Initial Communication (1/8/2025): PowerSchool Breach

Message sent through ParentSquare on January 8, 2025
 

Important Information from ZCS: PowerSchool Breach

Good afternoon ZCS Faculty, Staff, Parents & Guardians-
 
You may have seen in various news outlets today reports of a cybersecurity breach involving PowerSchool.  Zionsville Community Schools is a client of PowerSchool, utilizing their various platforms and services for daily student and staff operations.  I write today to share what we know about this incident as of this afternoon.
 
In the last 24 hours, PowerSchool clients have received messaging indicating a breach that their organization identified on December 28, 2024. The notification to ZCS indicated that this incident involved unauthorized access to certain information through one of the community-focused customer support portals, PowerSource.
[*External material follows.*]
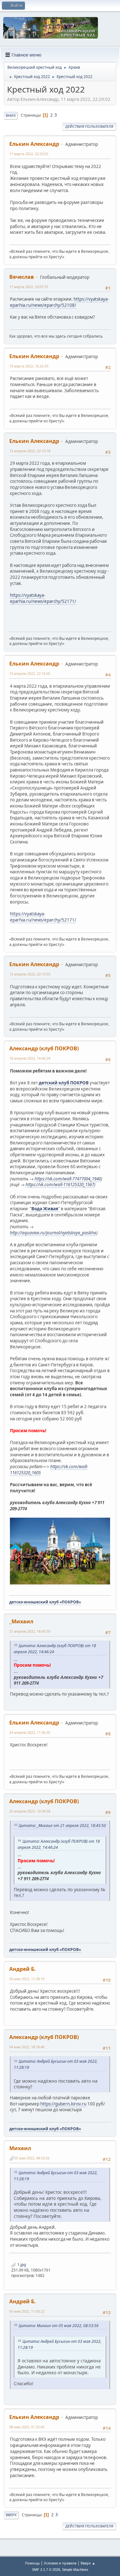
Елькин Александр (34, 143)
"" (45, 1209)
Their initial message to ZCS stated that “our thorough forensic investigation has confirmed that information related to other PowerSchool products you have were not affected as a result of this incident.” PowerSource is a product that is not in use by ZCS students, parents, or teachers.  The full letter ZCS received can be viewed here.  
 
Upon discovery of the security breach, the ZCS Technology Department immediately began an internal investigation into all the district’s PowerSchool-related products, and that investigation is ongoing. We have submitted a possible breach to authorities at the Indiana Office of Technology per state code. We are working with PowerSchool and security experts to determine if any exposure of ZCS data was included in their breach. If information has been exposed, we will begin to notify all affected individuals immediately.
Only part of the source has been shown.